_Tasks:_
A: Duplicate the part of the passage on King James and Presbyterianism that opens with the words containing "The secret of" and closes with "were at variance.".
B: Translate this sentence from the passage on King James and Presbyterianism into Spanish: "James delighted in achieving his aims by policy rather than by violence."
C: Write the next part of the passage on King James and Presbyterianism, picking up after its final sentence.

_Excerpted passage:_
<<<<
The secret of James’ antipathy to Presbyterianism was his ambition to be regarded as the head of the church, an office to which Presbyterianism stands directly opposed. The King’s sentiments on this subject were revealed in two publications published around this time. The first of these, The True Law of Free Monarchies, is an unvarnished defense of arbitrary power, which contains his favorite maxim, “No Bishop, no King.” A second treatise, Basilicon Doron, argues that parity among ministers is irreconcilable with monarchy. With principles such as these, it is not difficult to see why the King and the Reformed Church were at variance.

James delighted in achieving his aims by policy rather than by violence. In a series of stealthy, wheedling, and disgraceful manoeuvres, which he dignified with the name of kingcraft, he succeeded in overcoming the Presbyterian polity. His first gambit was to request that the Assembly delegate some of their number with whom he might consult, respecting affairs in which the Church had an interest. The Assembly rashly complied, appointing fourteen ministers to act as commissioners for the Church. “This,” says James Melville, “was the very needle that drew in the Episcopal thread.” 56

The following year, the King took another step in his grand design. He prevailed upon Parliament to declare the Bishops to be the third estate of the kingdom, and to enact that such pastors as it pleased him to raise to the dignity of Bishops would have a right to vote in Parliament. The next step was to prevail on the church courts to allow their commissioners to enjoy this privilege. Whilst the commissioners seem not to have been unwilling to comply with the royal request, the more clear sighted in the Assembly saw through the stratagem and protested against it. They saw the intention was to introduce a prelatic order and subvert Presbyterianism, and to achieve this in a quiet and imperceptible way. At length, in March 1598, in an Assembly summoned to meet at Dundee, a bribed church court decided, by a majority of ten, that the ministry was the third estate of the realm and should have a vote in Parliament; two years later, Bishops were appointed to the vacant Sees of Ross, Aberdeen and Caithness. The triumph of James was not complete, however, as long as the General Assembly continued to manage the affairs of the church. It would require another decade of maneuvering before he gained the victory he so earnestly desired.
>>>>
_Material:_
<<<<
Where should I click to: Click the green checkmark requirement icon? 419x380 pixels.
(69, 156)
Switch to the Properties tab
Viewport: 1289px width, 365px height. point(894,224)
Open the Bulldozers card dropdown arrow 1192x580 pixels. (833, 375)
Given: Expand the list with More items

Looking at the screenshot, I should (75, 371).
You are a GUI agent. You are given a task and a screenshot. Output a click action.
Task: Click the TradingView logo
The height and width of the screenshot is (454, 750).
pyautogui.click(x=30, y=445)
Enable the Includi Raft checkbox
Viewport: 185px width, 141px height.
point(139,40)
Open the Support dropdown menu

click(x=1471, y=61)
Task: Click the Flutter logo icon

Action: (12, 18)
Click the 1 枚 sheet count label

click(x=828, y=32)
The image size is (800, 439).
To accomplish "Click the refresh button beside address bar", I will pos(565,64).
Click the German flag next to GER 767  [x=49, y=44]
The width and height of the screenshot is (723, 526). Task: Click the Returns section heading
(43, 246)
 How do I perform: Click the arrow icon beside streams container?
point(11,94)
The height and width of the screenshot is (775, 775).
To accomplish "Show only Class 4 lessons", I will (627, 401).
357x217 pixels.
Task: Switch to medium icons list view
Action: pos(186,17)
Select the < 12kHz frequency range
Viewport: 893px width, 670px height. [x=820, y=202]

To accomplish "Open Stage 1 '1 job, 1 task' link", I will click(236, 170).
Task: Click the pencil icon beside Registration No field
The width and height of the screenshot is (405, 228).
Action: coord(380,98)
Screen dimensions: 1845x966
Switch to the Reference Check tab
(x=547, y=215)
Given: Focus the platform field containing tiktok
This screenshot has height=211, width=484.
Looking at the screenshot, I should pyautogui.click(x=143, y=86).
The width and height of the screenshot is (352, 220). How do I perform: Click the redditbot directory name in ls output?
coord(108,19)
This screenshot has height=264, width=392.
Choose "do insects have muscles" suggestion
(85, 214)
>>>>
_Expected outputs:_
A:
The secret of James’ antipathy to Presbyterianism was his ambition to be regarded as the head of the church, an office to which Presbyterianism stands directly opposed. The King’s sentiments on this subject were revealed in two publications published around this time. The first of these, The True Law of Free Monarchies, is an unvarnished defense of arbitrary power, which contains his favorite maxim, “No Bishop, no King.” A second treatise, Basilicon Doron, argues that parity among ministers is irreconcilable with monarchy. With principles such as these, it is not difficult to see why the King and the Reformed Church were at variance.

B: Jacobo se complacía en alcanzar sus fines mediante la astucia política y no mediante la violencia.

C:
In March 1603, Queen Elizabeth I died, and James succeeded to the crown of England. The time had now come when he would no longer be thwarted in his ecclesiastical designs by the strictness and firmness of the Scottish ministers. The flattering servility of the English Bishops inflated his vanity to an extravagant degree, and made him more determined to subvert the Presbyterian Church and erect prelacy on its ruins. By 1606, church affairs had reached such a state that a Protestation was presented to the Scottish Parliament, meeting at Perth on July 1st, regarding the introduction of prelacy. John Colquhoun says of this Protestation, “it is as clear a piece of reasoning as is to be found in all the annals of the Church of Scotland.” 57 The author of the Protestation was Patrick Simson. The first two signatories were those of Andrew and James Melville. Among the other signators is Gillespie’s father, John Gillespie, Minister of the gospel at Kirkcaldy. In this Protestation, Simson expounds a doctrine his more eminent grandson would use so effectively in his Dispute Against the English Popish Ceremonies and at the Westminster Assembly. Listen to Simson expound the Regulative Principle, as he addresses the Scottish Parliament:

” . . . Remember that God hath set you to be nursing fathers of his kirk, craving at your hands that ye should maintain and advance by your authority the kirk which the Lord hath fashioned by the uncounterfeited work of his own new creation . . . . But not that he should presume to fashion and shape a new portraiture of a kirk, and a new form of divine service which God in his word hath not before allowed: because that were to extend your authority further than the calling ye have of God doth permit. As namely, if ye should (as God forbid) authorize the authority of Bishops and their pre-eminence above their brethren, ye should bring into the kirk of God the ordinance of man, and that which the experience of the preceding ages hath testified to have been the ground of great idleness, palpable ignorance, insufferable pride, pitiless tyranny, and shameless ambition, in the kirk of God, and finally have been the ground of that unchristian hierarchy which mounted upon the steps of pre-eminence of Bishops until that man of sin come forth, as the ripe fruits of man’s wisdom, whom God shall consume with the breath of his own mouth . . . .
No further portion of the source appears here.